Written by Prof. Dr. H. Mudjia Rahardjo, M.Si |
Berita Kompas (3/3/2011) mengenai
menurunnya peringkat pendidikan Indonesia dari peringkat 65 pada tahun
lalu menjadi 69 pada tahun ini cukup menyesakkan dada. Pasalnya,
peringkat pendidikan menjadi tolok ukur kemajuan sebuah bangsa. Karena
itu, dengan menurunnya peringkat pendidikan tersebut mudah dipahami jika
kualitas manusia Indonesia pada umumnya rendah. Padahal, pemerintah
telah merumuskan ‘peningkatan daya saing’ atau competitiveness
sebagai salah satu pilar visi pendidikan nasional. Untuk mencapai tujuan
tersebut, pemerintah juga telah memperolah alokasi anggaran sebesar 20%
dari APBN khusus untuk pendidikan. Berbagai kebijakan untuk
mendukungnya juga telah dibuat, mulai dari perangkat yuridis, seperti
Undang-Undang Guru dan Dosen, hingga kebijakan operasional seperti
sertifikasi guru, PLPG, Program Pendidikan Guru (PPG), Duel Mode,
Sekolah Bertaraf Internasional (SBI), Ujian Nasional dsb. Semua
kebijakan tersebut hakikatnya untuk meningkatkan kualitas pendidikan
nasional.
Sebagaimana diberitakan Kompas (3/3/2011) halaman 12 pada kolom “Pendidikan & Kebudayaan”, berdasarkan data dalam Education for All (EFA) Global Monitroring Report 2011
yang dikeluarkan UNESCO dan diluncurkan di New York pada Senin,
1/3/2011, indeks pembangunan pendidikan Indonesia berada pada urutan 69
dari 127 negara yang disurvei. Tahun lalu dengan ukuran yang sama,
peringkat Indonesia berada pada urutan 65 dan banyak yang menyambut
gembira karena media menulis ‘Peringkat Pendidikan Indonesia Naik’.

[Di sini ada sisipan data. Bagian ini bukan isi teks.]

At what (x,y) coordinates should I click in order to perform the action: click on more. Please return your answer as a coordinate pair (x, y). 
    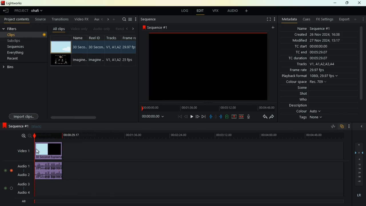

Tahun ini kita kembali kecewa karena peringkat tersebut tidak bisa
dipertahakankan apalagi diperbaiki. Lembaga yang selalu memonitor
perkembangkan pendidikan di berbagai negara di dunia setipa tahun itu
menempatkan kualitas pendidikan Indonesia masih lebih baik daripada
Filipina, Kamboja, dan Laos. Tetapi apa artinya dengan membandingkannya
dengan tiga negara yang memang selama ini peringkatnya tidak pernah
berada di atas Indoenesia, kecuali Filipina yang dalam beberapa hal
lebih baik. Sementara Jepang berada pada urutan pertama sebagai bangsa
dengan kualitas pendidikan terbaik di dunia.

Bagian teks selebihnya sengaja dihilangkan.